In 1935, he scored his biggest coup when he inaugurated night baseball into the major leagues. The Reds' seven-night games attracted 124, 000 fans and helped double home attendance. The following year the Reds finished in fifth place, but MacPhail, whose flamboyant, brawling style clashed with that of the conservative Reds owner, was forced to resign. Nevertheless, his policies laid the groundwork for the team's championship seasons of 1939 and 1940.
After a year's hiatus, MacPhail returned to baseball as chief executive of the Brooklyn Dodgers. When he took charge, the Dodgers were $1. 2 million in debt to local banks, but MacPhail induced the lenders to advance funds to finance his ideas for park improvement, farm system development, and night baseball. The Dodgers' first night game in 1938 was memorable; visiting pitcher Johnny Vander Meer of the Reds pitched his second consecutive no-hit game.
That year attendance rose to 750, 000, and in 1939 it topped one million. MacPhail added to revenues by selling radio rights to Dodgers games, and in 1939 he arranged for the first telecast of a major-league game. In 1941, by dint of several canny player trades, MacPhail assembled a group of veteran players who won the team's first National League championship in twenty-one seasons. Although they lost the World Series, the Dodgers gained national fame and drew more than one million spectators both at home and on the road.
In 1942, MacPhail resigned to enter military service as special assistant to Undersecretary of War Robert Patterson. MacPhail was still in uniform in the fall of 1944 when he maneuvered to purchase the New York Yankees for $2. 8 million, more than he could afford. To meet the price, he persuaded businessmen Dan Topping and Del Webb to join him as equal partners.

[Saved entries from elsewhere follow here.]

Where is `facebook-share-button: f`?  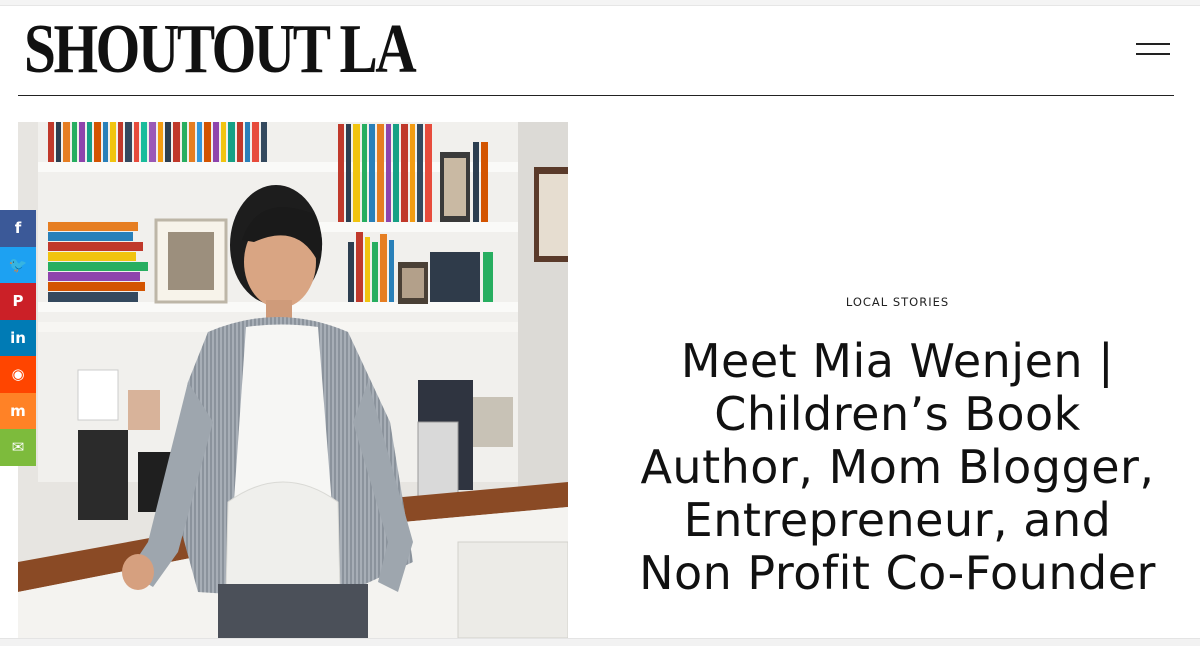
facebook-share-button: f is located at coordinates (18, 228).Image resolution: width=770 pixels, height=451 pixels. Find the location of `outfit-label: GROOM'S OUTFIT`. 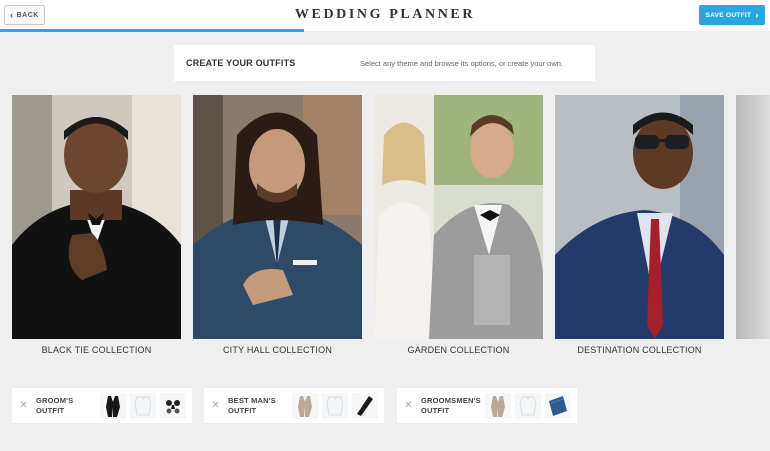

outfit-label: GROOM'S OUTFIT is located at coordinates (66, 406).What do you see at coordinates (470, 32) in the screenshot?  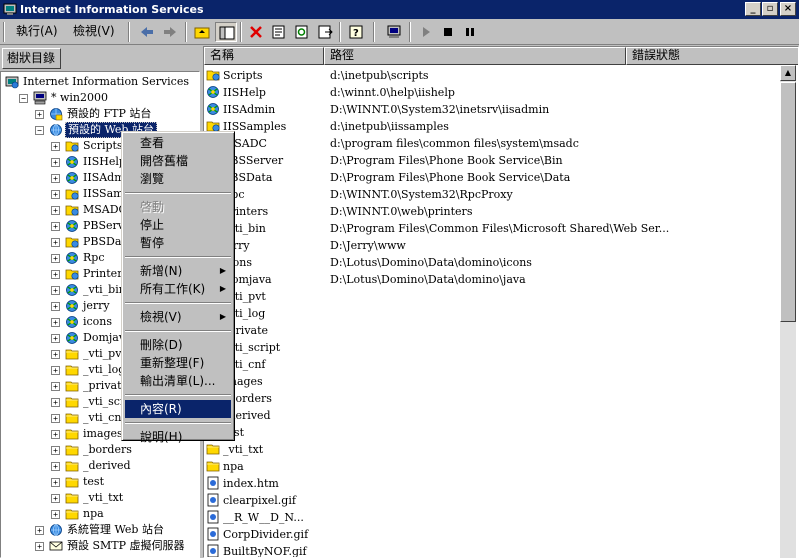 I see `pause-button` at bounding box center [470, 32].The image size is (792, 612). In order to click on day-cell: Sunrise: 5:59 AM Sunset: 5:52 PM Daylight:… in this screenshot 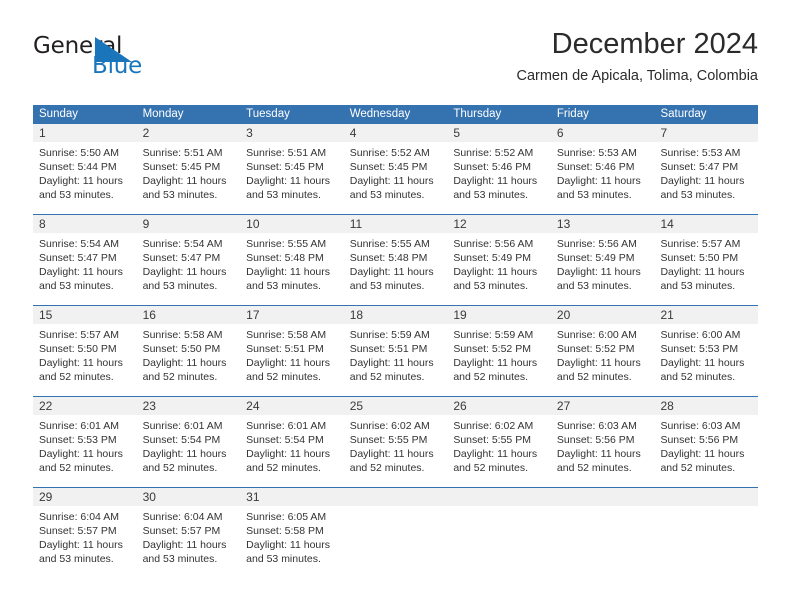, I will do `click(499, 360)`.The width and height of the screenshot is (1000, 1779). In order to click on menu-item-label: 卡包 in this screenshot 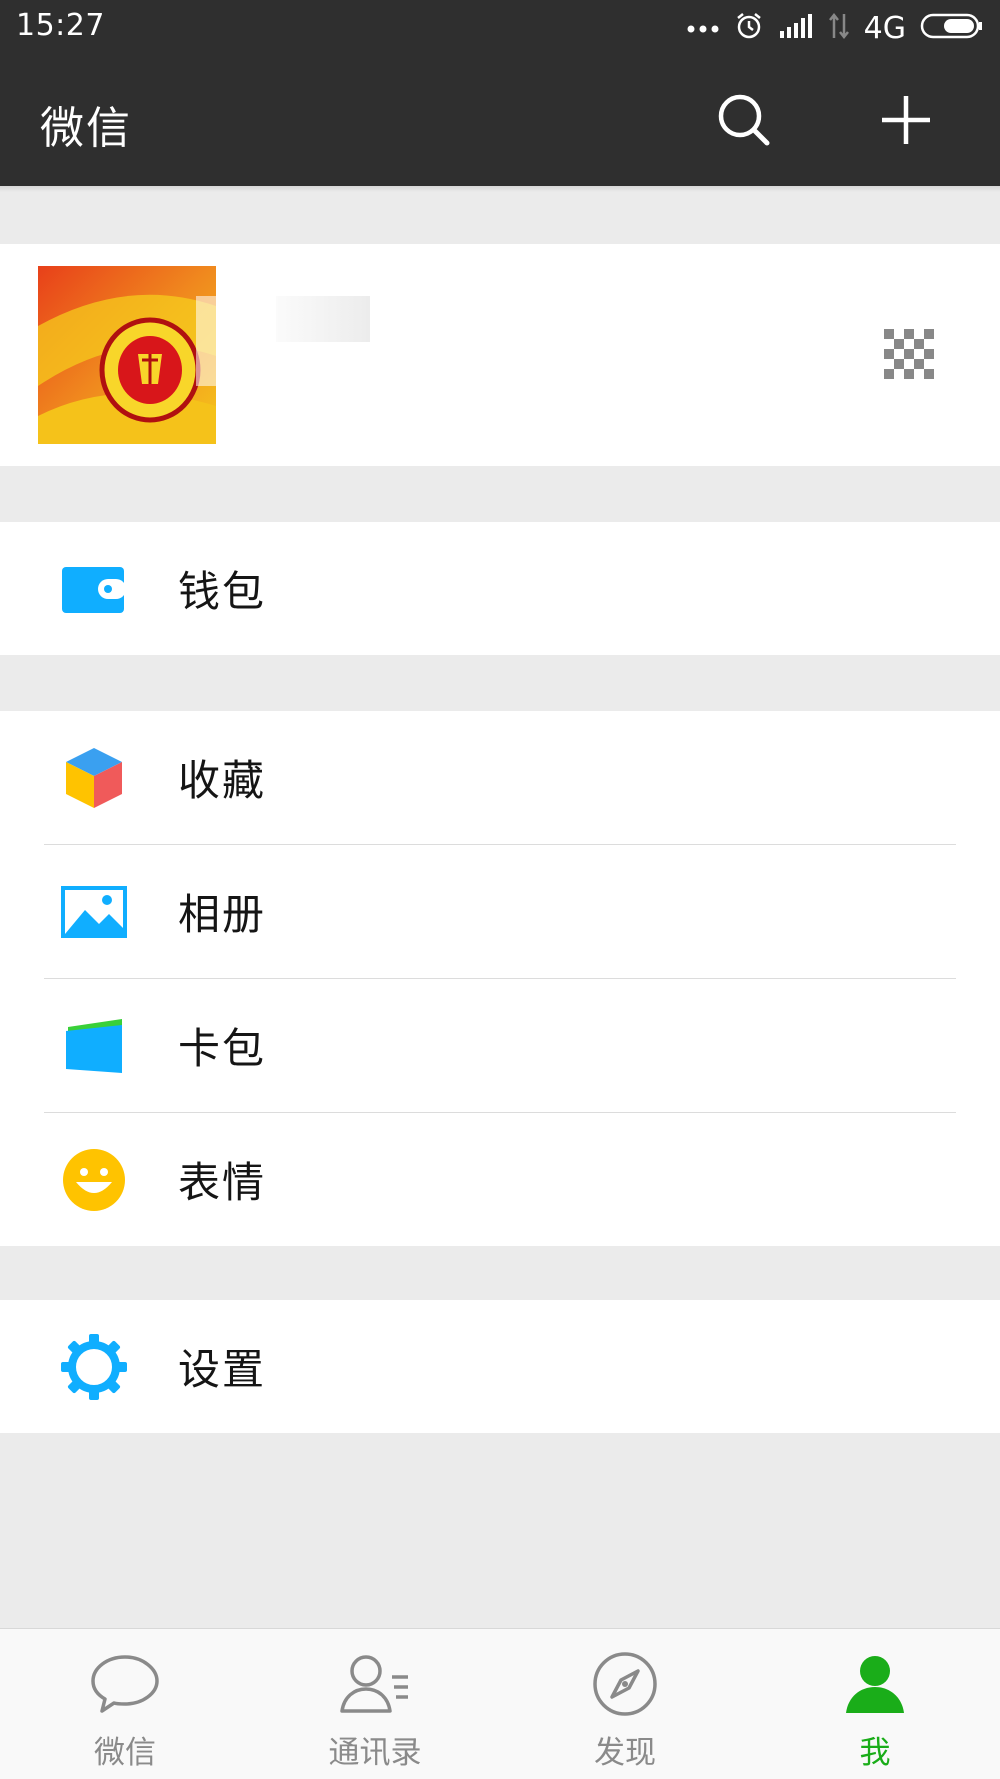, I will do `click(222, 1048)`.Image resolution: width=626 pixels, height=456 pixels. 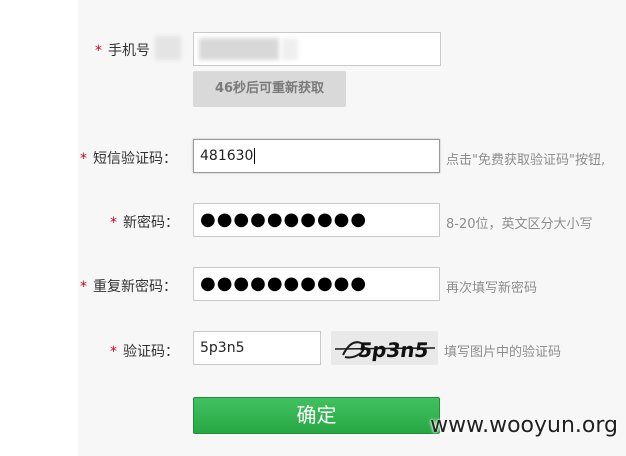 I want to click on new-password-input: ●●●●●●●●●●, so click(x=316, y=220).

As president of the team, he again applied his successful formula of instituting night baseball, refurbishing the stadium, and selling contracts to local radio stations. In 1947, a contract with a local television station fetched $75, 000 for the rights to all Yankee home games. In 1946, MacPhail flew the team to Panama for spring training and exhibition games that netted $65, 000.
That year, the Yankees attracted a record 2. 3 million fans, and the following year, the Yankees won the American League pennant and the World Series. It was MacPhail's only world championship and the capstone of his baseball career. In the wake of this triumph, he resigned and sold his share of the Yankees for $2 million.
As a baseball executive, he served on major-league committees that selected a commissioner and gave players their first pension plan, a minimum-salary concession, and spring-training money. But if MacPhail was an effective executive, he was also controversial. His feuds with commissioners, fellow owners, managers, and sportswriters were widely publicized.
Still interested in baseball, he offered prophetic advice to major-league owners in a perceptive Life magazine article in which he called for continental expansion of the leagues, realignment into divisions, and new parks, all of which came to pass.
MacPhail died in Miami, Florida.
Achievements
Personality
During the 1950's, MacPhail raised thoroughbred horses and Black Angus cattle at his Glenangus Farms in Bel Air, Marylandd. He also headed a syndicate that purchased and restored the Bowie race track in Maryland.
Connections
In 1910, MacPhail married Inez Frances Thompson of Oak Park, Illinois. They had three children. In 1945, MacPhail was divorced from his first wife. In May, he married Jean Bennett Wanamaker. They had one child.